A segunda diz respeito à postura das administrações da UFSC. A gestão anterior – encerrada em junho de 2022 – foi marcada por uma inércia monumental desde o início da pandemia, destacando-se a lentidão para implementar o ensino remoto quando este já era um ponto pacífico na maioria dos países igualmente afetados pela pandemia. Além disso, entre março de 2020 e junho/22 a UFSC viveu um período de completo abandono, cujo cenário era mostrado cotidianamente pelos meios de comunicação, uma vez que o mato tomou conta das diversas edificações, especialmente no campus de Florianópolis. Já a gestão atual – empossada no início de julho/22, portanto há oito meses – ainda não foi capaz de tomar iniciativas robustas voltadas a atacar os problemas anteriormente mencionados, particularmente em termos da elaboração de um diagnóstico preciso sobre os impactos da Covid-19 na esfera da graduação, apesar de ter sido eleita com o discurso de que sua prioridade seria o ensino de graduação.

Em meados de janeiro/23 mantive uma reunião reservada com o atual Reitor, momento em que explicitei todos os problemas acadêmicos que observei a partir do retorno do ensino presencial após dois anos de ensino remoto, ao mesmo tempo em que fiz uma sugestão geral que se desdobrava em duas dimensões para se pensar o início das atividades do ano letivo de 2023: a primeira dizia respeito à organização de uma força tarefa por parte dos integrantes da gestão atual para, no período entre 15.01 a 28.02.23, fazer um diagnóstico mínimo sobre a situação de cada curso de todas as unidades acadêmicas segundo os principais indicadores (índice de aproveitamentos, índice de reprovação, índice de represamento, abandonos, desistências, etc.) que ajudam a compreender a realidade atual; a segunda, partindo desse primeiro passo, seria organizar nas primeiras três semanas do calendário de atividades (mês de março) ações conjuntas em cada curso envolvendo todos os segmentos com o objetivo de discutir minimamente a realidade e os desafios a serem enfrentados visando melhorar a qualidade dos cursos de graduação em cada área de conhecimento.

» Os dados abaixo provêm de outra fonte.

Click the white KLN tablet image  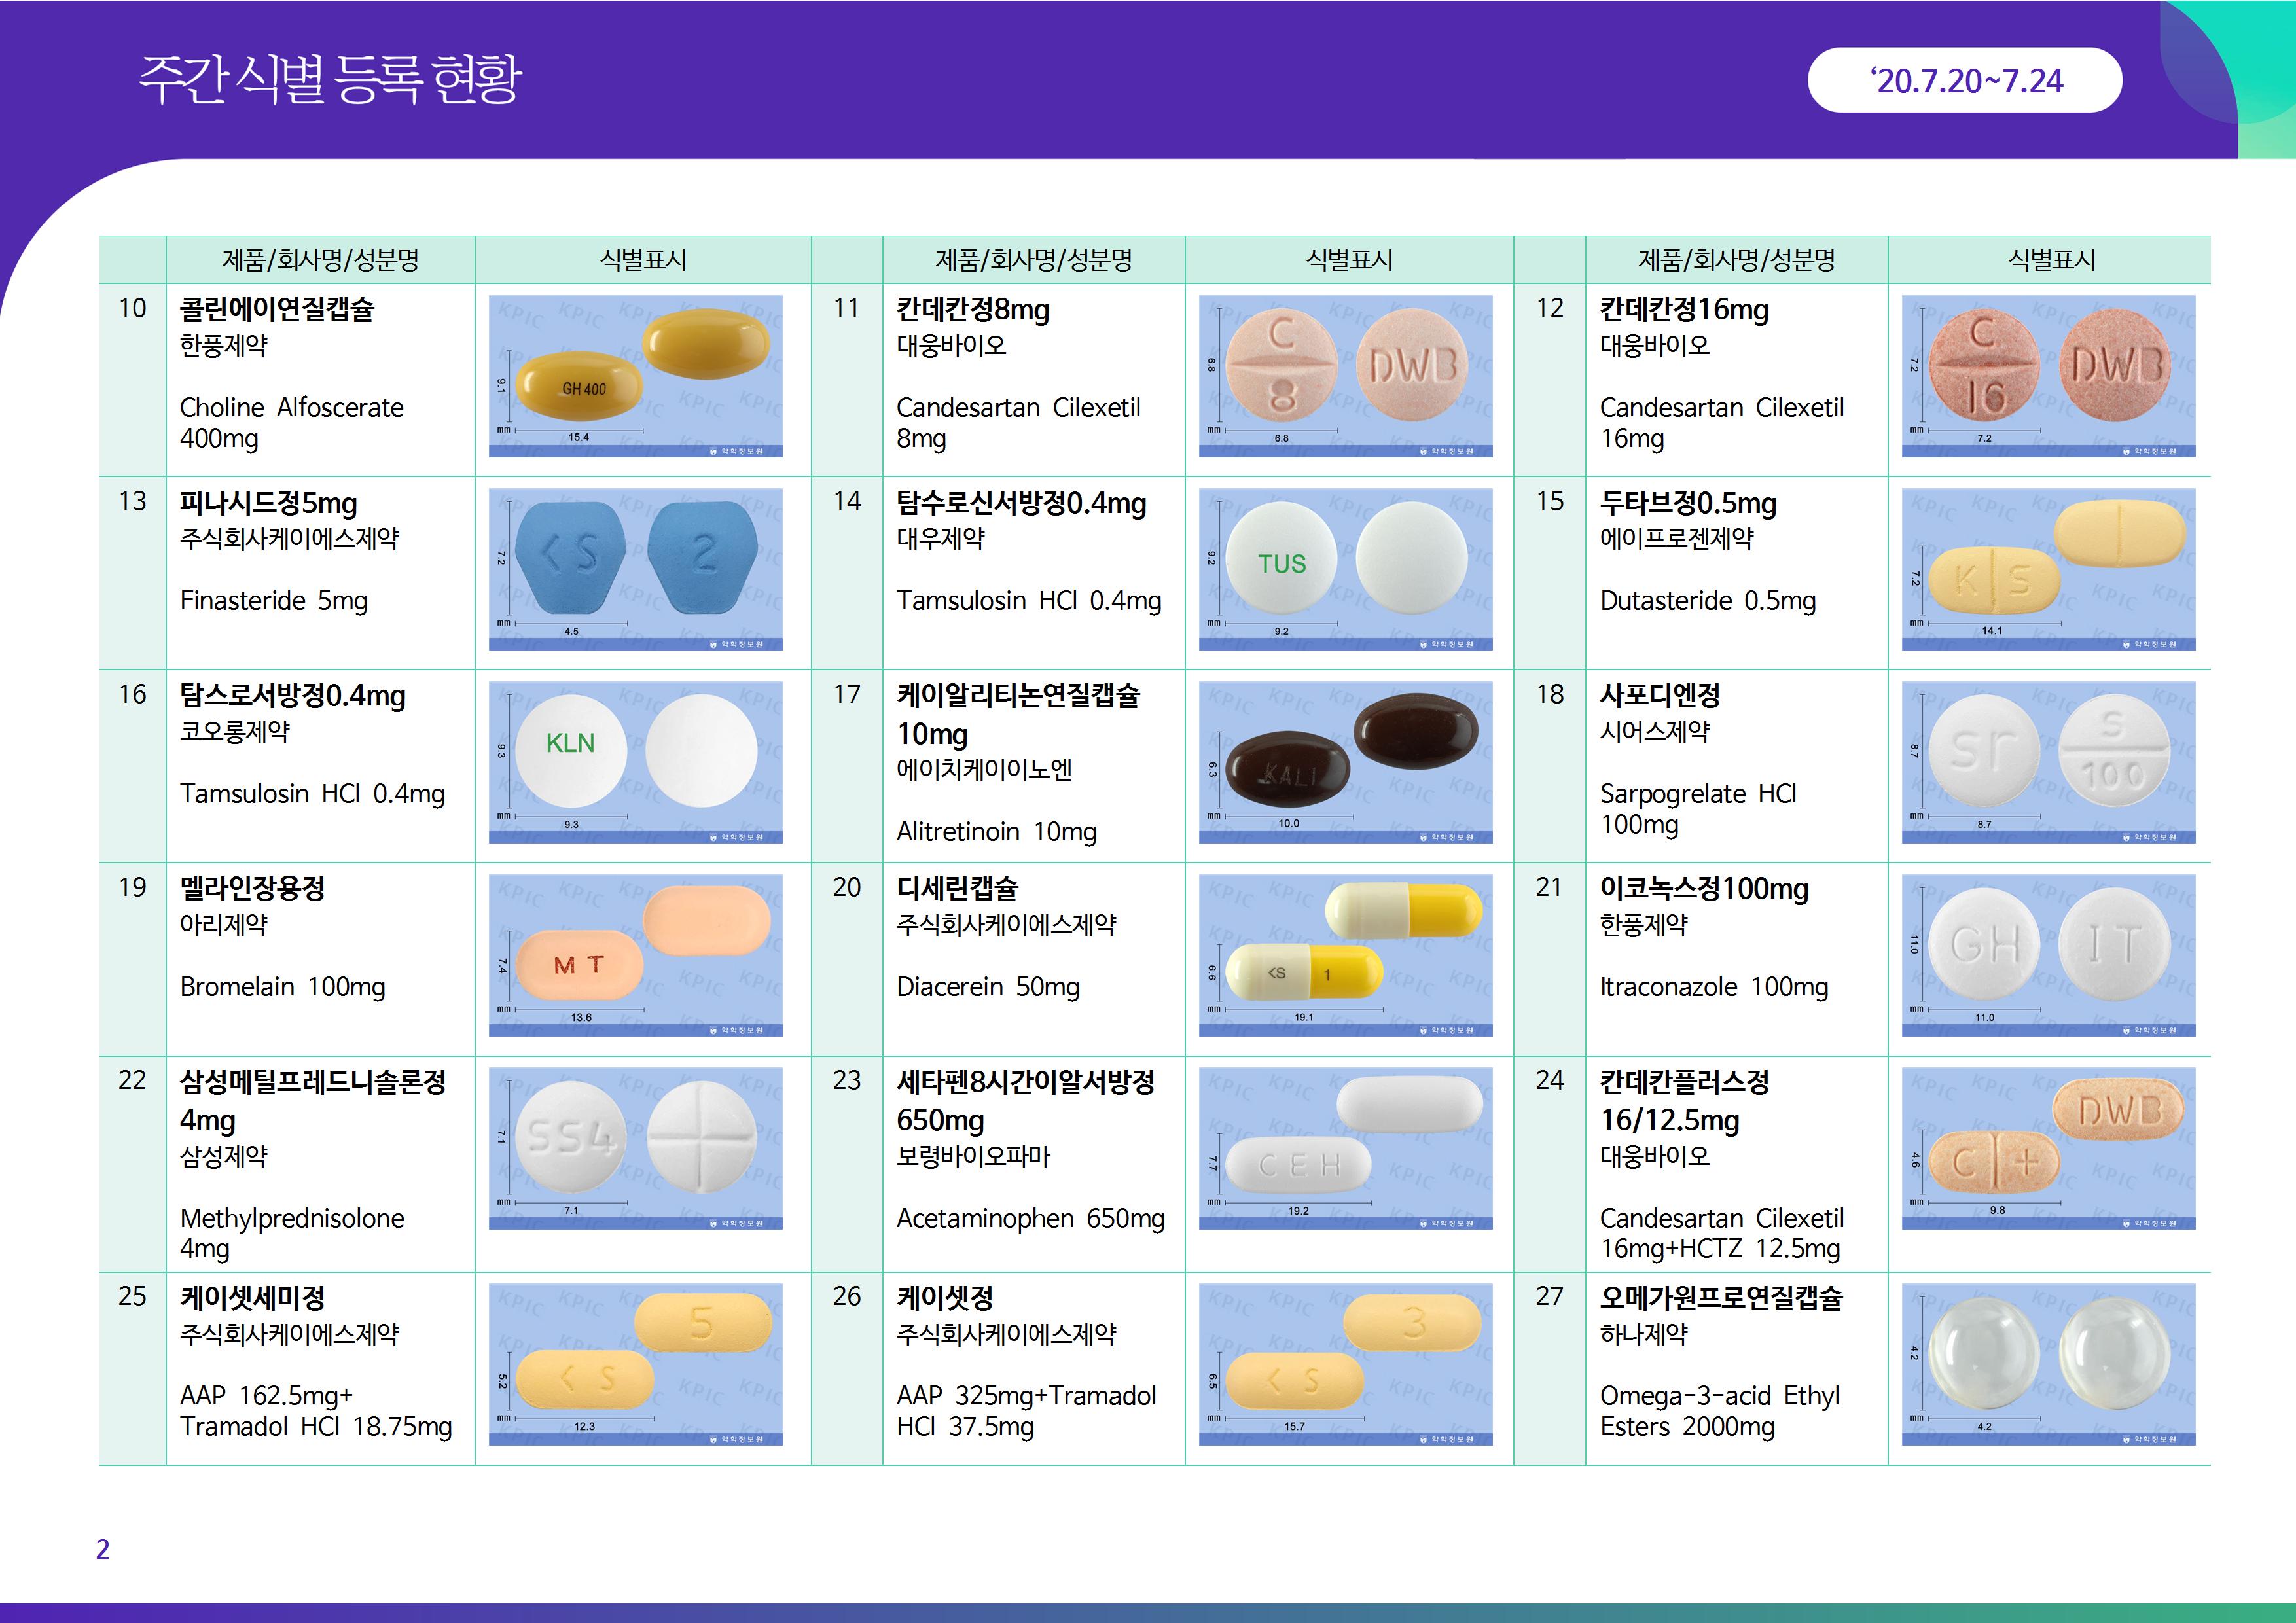coord(635,762)
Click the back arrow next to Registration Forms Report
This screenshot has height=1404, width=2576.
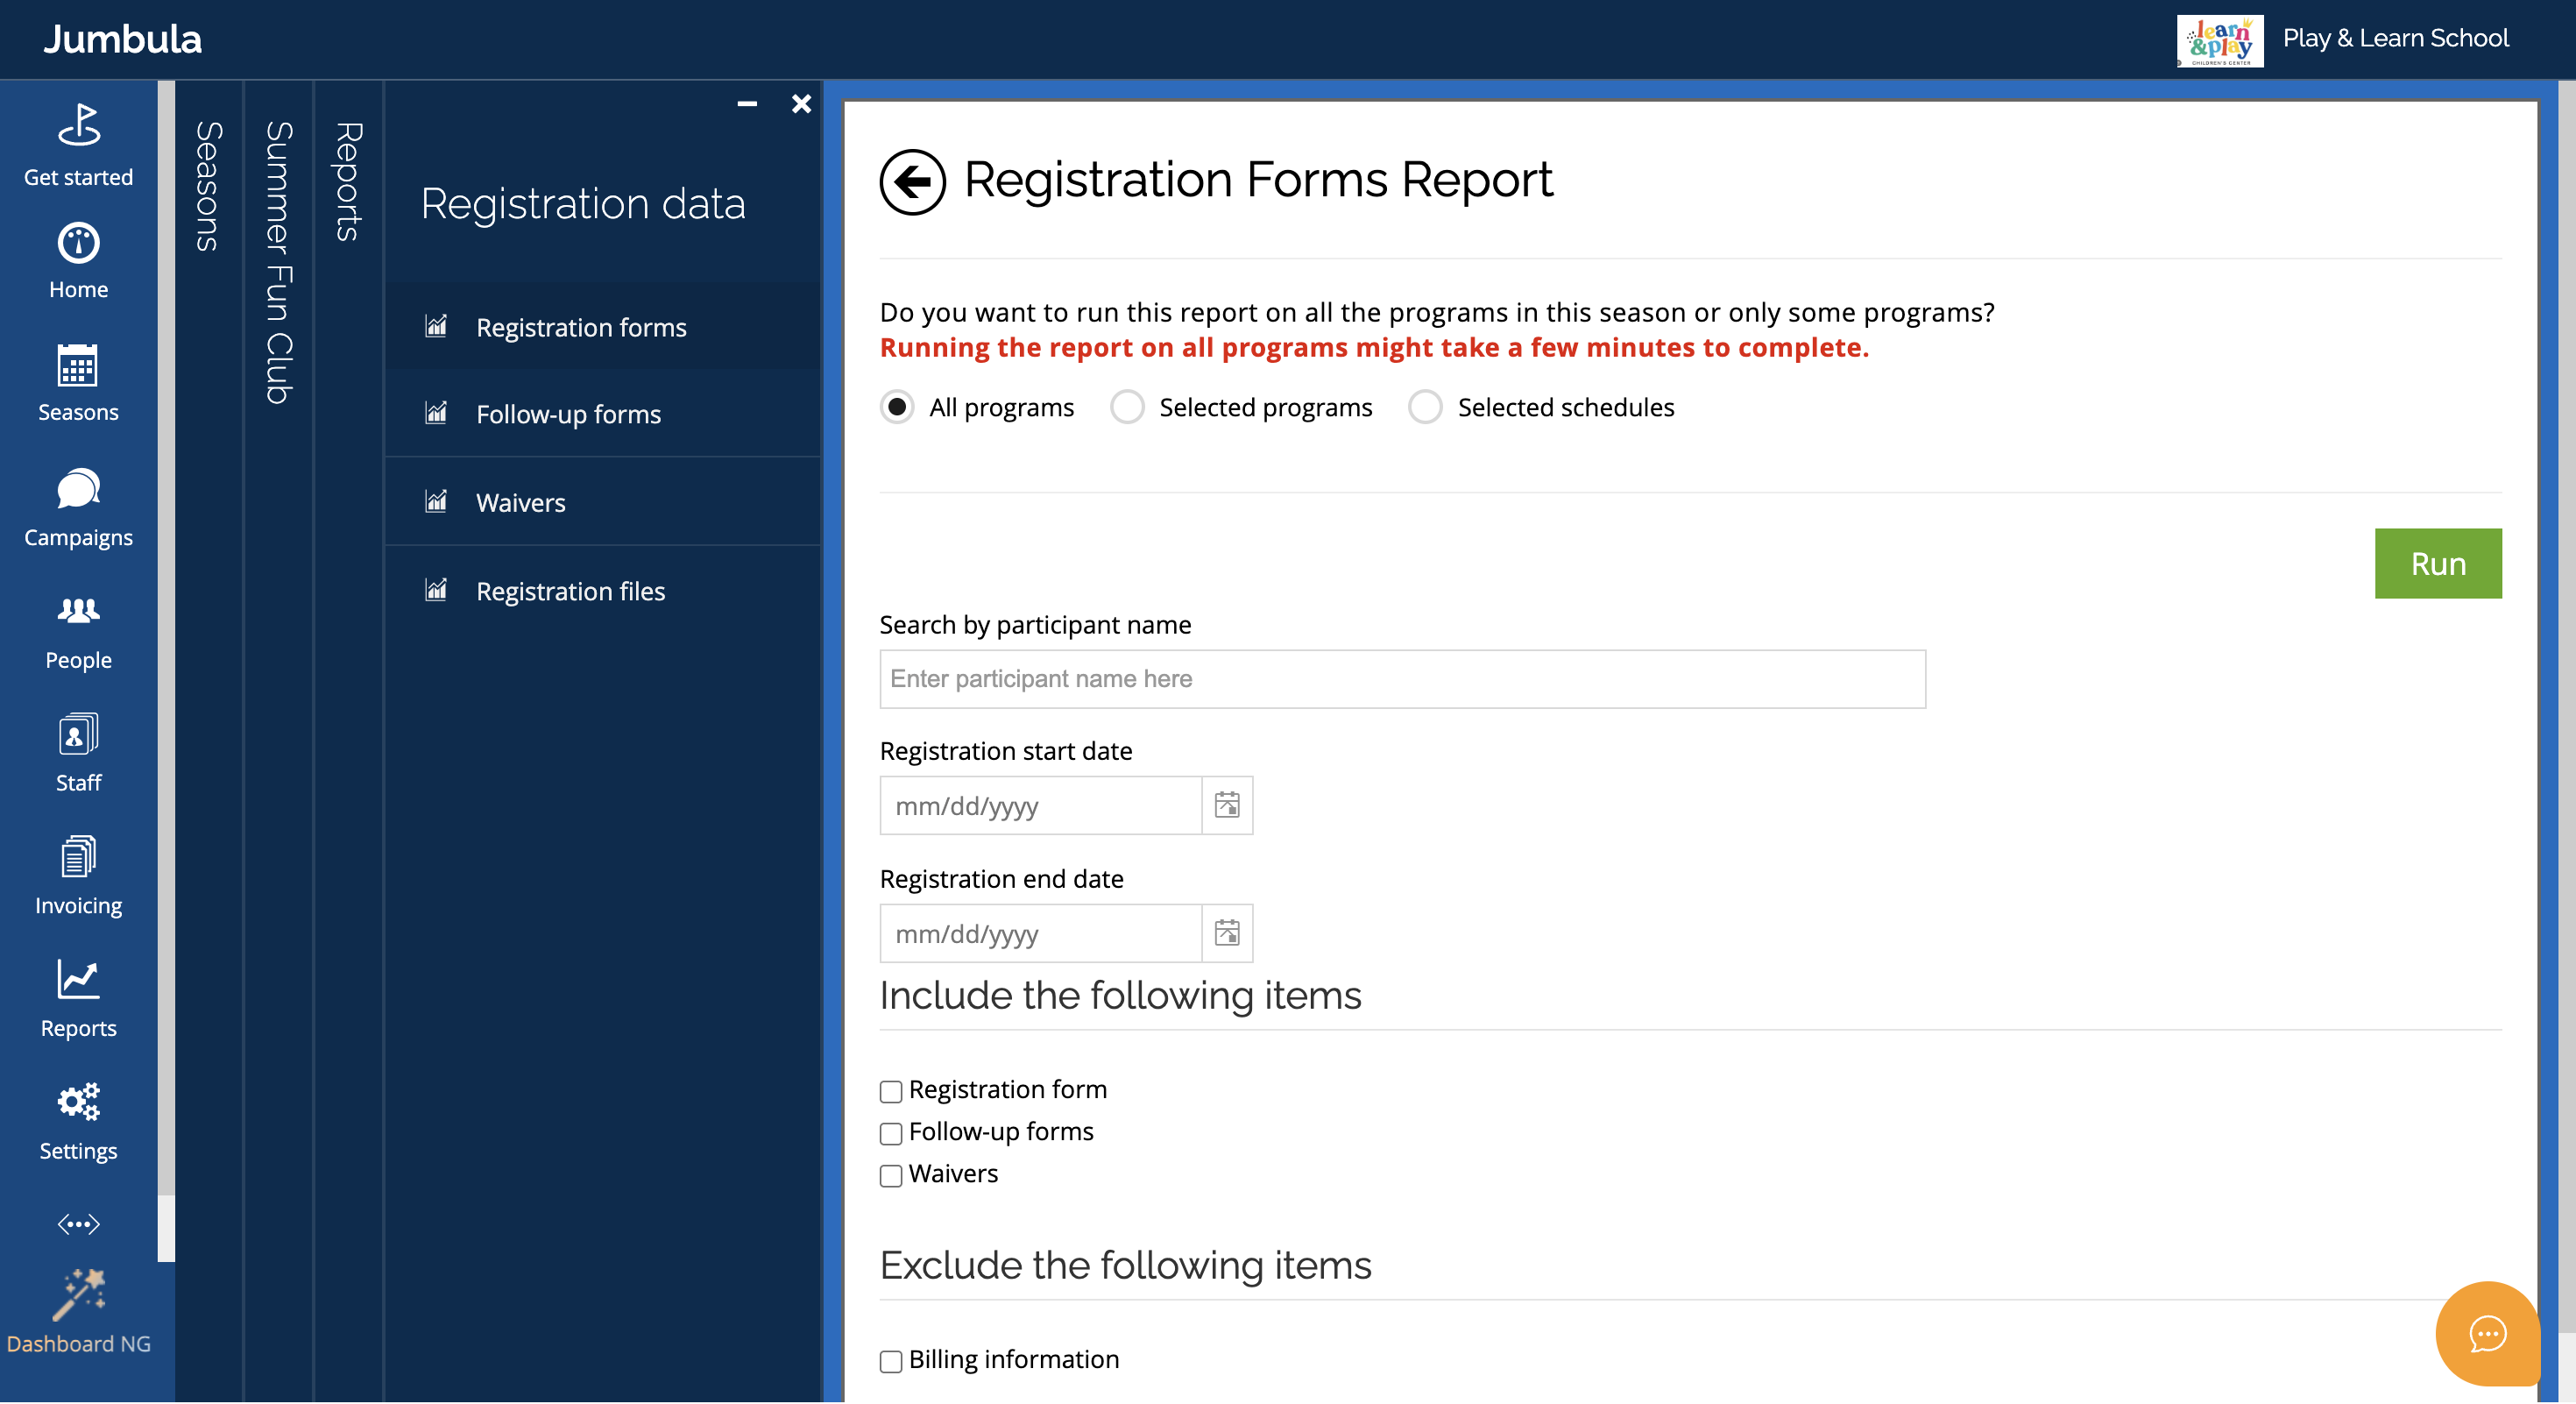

Minha surpresa for ver no dia 03.03.23 a página principal da UFSC divulgar a programação de retorno às atividades acadêmicas para praticamente todo o mês de março/23, da qual faz parte um conjunto de atividades que vão desde oficinas diversas, cursos de cálculo e estatística, recepção aos calouros de alguns cursos, além de diversas atividades específicas correlacionadas aos assuntos identitários e de gênero. Diante disso, minha reação foi enviar, as 11:15h do mesmo dia, uma mensagem ao Reitor, cujo teor segue: “estou aqui vendo a programação de início das aulas do ano de 2023. De fato, a programação é extensa e variada. Todavia, passa longe de enfrentar os reais problemas da graduação conforme comentei contigo em nossa conversa no início de janeiro/23”.

Minha segunda surpresa veio no mesmo dia: ao acessar novamente a mesma página da UFSC percebi que tal programação não estava mais disponível. Continuo crendo que a atual administração tem feito poucos esforços para enfrentar as questões centrais da graduação, apesar de reconhecer a importância de outras pautas também relevantes que serão desenvolvidas.